Mosaïques on Cultural Diversity Literatures

Publié le par Thomas Parisot (Source : liste Francofil)

Mosaïques is a pluridisciplinary event -cinema, literature, music, photo and food- celebrating cross-fertilization between cultures. It is now in its third year and spreads over 5 days (March 20 to 24). France, like Britain, spread out and imposed its language in far regions of the world. Today, these peoples have made French their own, enriched it with their own words, music and rythms. The writers invited to take part in Mosaïques reflect this richness in their styles. Their relation with France is a constant process of exchange: the diversity of the Creole world with Raphaël Confiant, the vibrancy of Algeria with Assia Djebar but also, and above all, their gaze onto our culture: Bessora's ironic comments or Mahi Binebine's painful tale. This neverending questioning of our perceptions of each other may help us understand our reciprocal cultures better and learn to live together in a newly defined multiculturalism.

Wednesday 21 March:
La littérature québecoise dans le contexte des littératures francophones

5.30 pm / in French
Professor Lise Gauvin, from the University of Montreal, is the author of Langagement, an analysis of the relationship of francophone writers -novelists as well as essayists- to French, real or adopted mother tongue, refuge or exile. This event is organised in cooperation with the University of Westminster's Francophone Africa, Caribbean and the Pacific Research Group.

A different kind of multiculturalism
6.30 pm / in English
Raphaël Confiant, one of our greatest Caribbean writers will be in conversation with Jatinder Verma, the first Asian to have been invited to direct at the Royal National Theatre, director and founder of Tara Arts.
Author with Patrick Chamoiseau of Eloge de la Creolisation, Raphael Confiant looks at the Caribbeans as a paradigm of a different sort of multiculturalism. He advocates a world tolerant of cultural diversity where one would not have to abandon his culture to belong and can share it with others, neither assimilation nor ghettoisation. A staunch defender of Creole, he writes both in Creole and French. His novel, Eau de Café, was published last year in Britain by Faber.

Thursday 22 March: David Macey on Fanon
7 pm / in English
Launch by Granta of David Macey's biography of Frantz Fanon. Born in Martinique, taught by Cesaire, a psychiatrist, Fanon put his words into action and joined the Algerian war of independence. This inspired his major book, The Wretched of the Earth, prefaced by Sartre, which became a cult book among revolutionaries.

**Recorded data**
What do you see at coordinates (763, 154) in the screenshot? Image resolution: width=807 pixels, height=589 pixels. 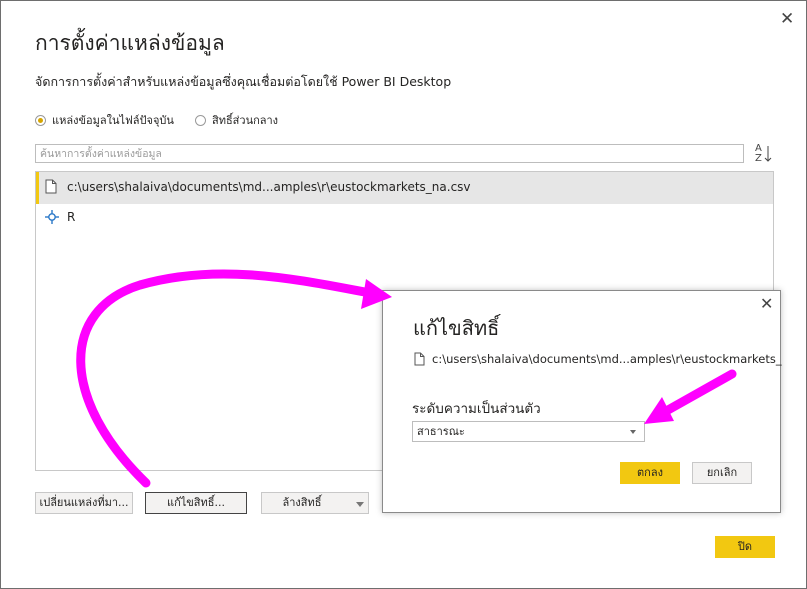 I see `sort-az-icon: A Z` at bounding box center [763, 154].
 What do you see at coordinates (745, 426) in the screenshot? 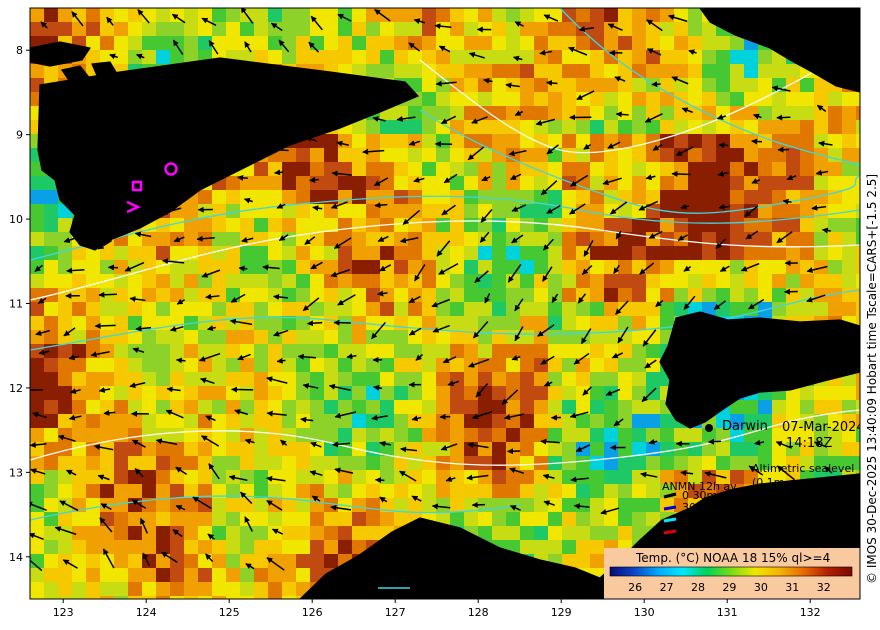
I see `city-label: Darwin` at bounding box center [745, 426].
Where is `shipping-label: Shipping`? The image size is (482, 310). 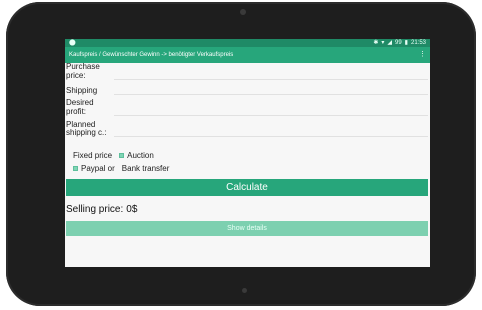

**What the exercise asks**
Answer these questions using the Mosaïques announcement:
1. Over how many days does Mosaïques run?
2. At what time and in what language is Lise Gauvin's event held?
3. Which publisher brought out Raphaël Confiant's novel Eau de Café in Britain?

**Solution to the exercise**
1. Five days, March 20 to 24.
2. At 5.30 pm, in French.
3. Faber.